Holly Harris
Winnipeg Free Press, Canada
February 2015

Ottawa-born Angela Hewitt's first all-Liszt solo album is as much further proof of her renowned pianism as it is a personal mission to rebrand the 19th-century Hungarian composer/pianist, whose technically knotty works can often leave the listener cold.

In her candid liner notes, Hewitt recounts first hearing Piano Sonata in B minor as a teenager, describing it at that time as 'awful,' and a meandering 'vehicle for banging the piano.' Fortunately, her then-teacher, Jean-Paul Sevilla, set her straight, leading eventually to her own acclaimed performances of the 1853 work she longed to someday record. This new Hyperion release by one of the world's top Bach players also proves to be an eye-opener of Hewitt's sheer versatility and artistic range.

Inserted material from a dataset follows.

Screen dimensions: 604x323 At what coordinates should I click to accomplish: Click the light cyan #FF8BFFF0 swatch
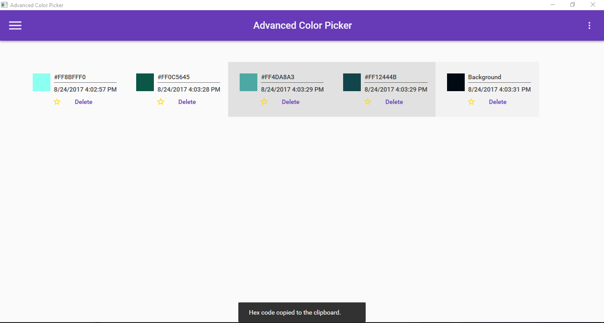[42, 82]
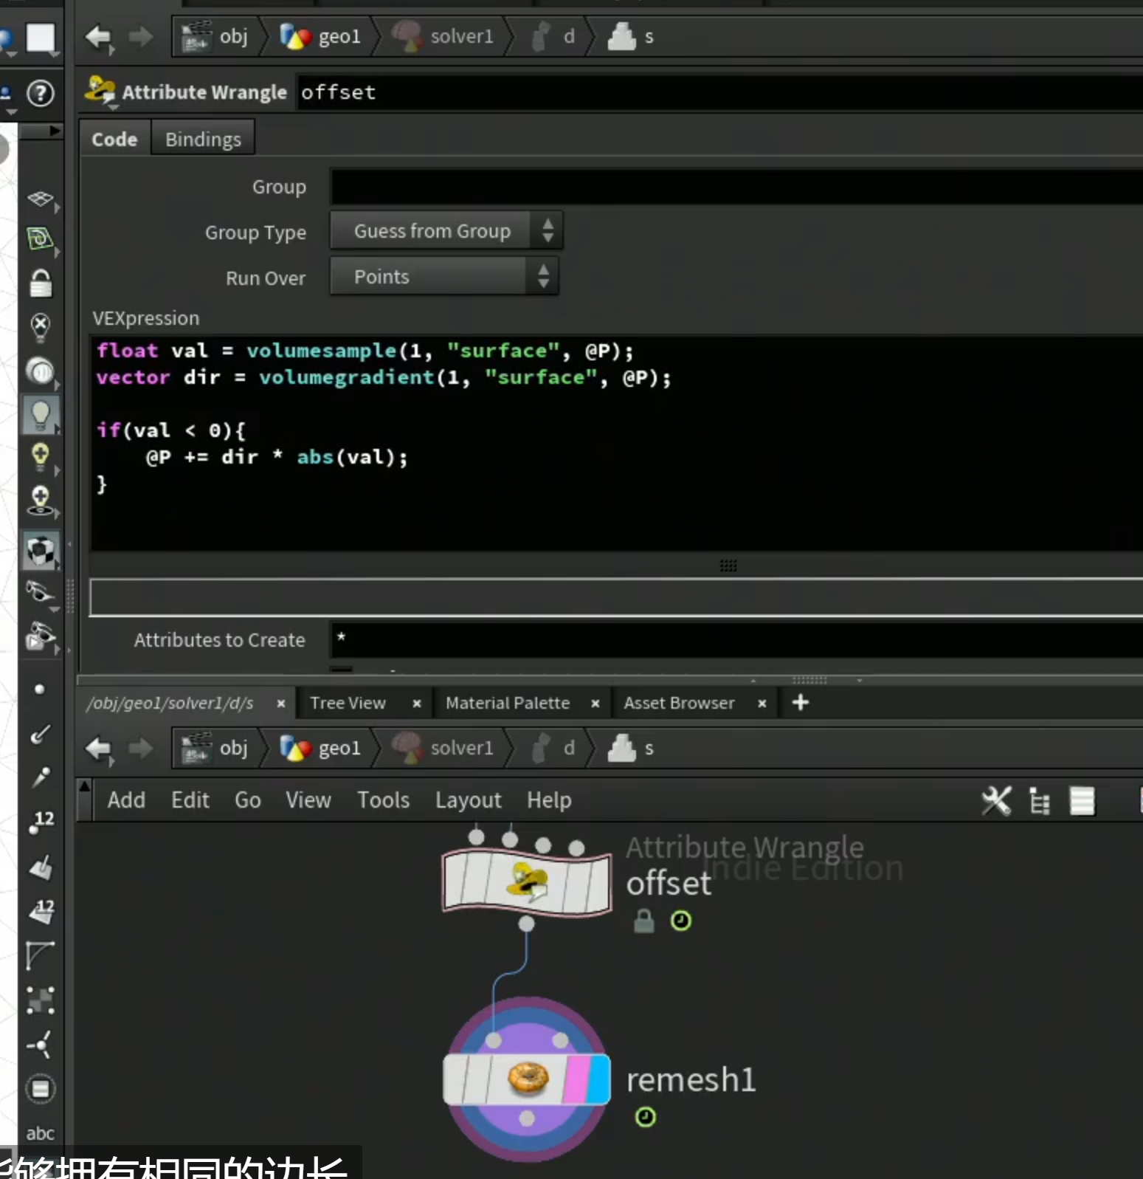Toggle the lock flag under offset node
This screenshot has width=1143, height=1179.
click(644, 921)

In one of the CD's two major works, the Sonata in B minor, the musician's keen sense of musical architecture successfully navigates the work's expansive four movements, as well as infusing it with grand nobility. The second significant piece, Après une lecture du Dante—Fantasia quasi Sonata dated 1839 and inspired by Dante's Divine Comedy, is Liszt at his enthralling best. And so, too, is Hewitt, who tosses off the imagistic work's treacherous runs and cascading tritones evoking the burning fires of hell with aplomb before revealing its tender, more paradisiacal self. Also included are Petrarch Sonnets 47, 104 and 123, which unfold as expressive poetry in motion.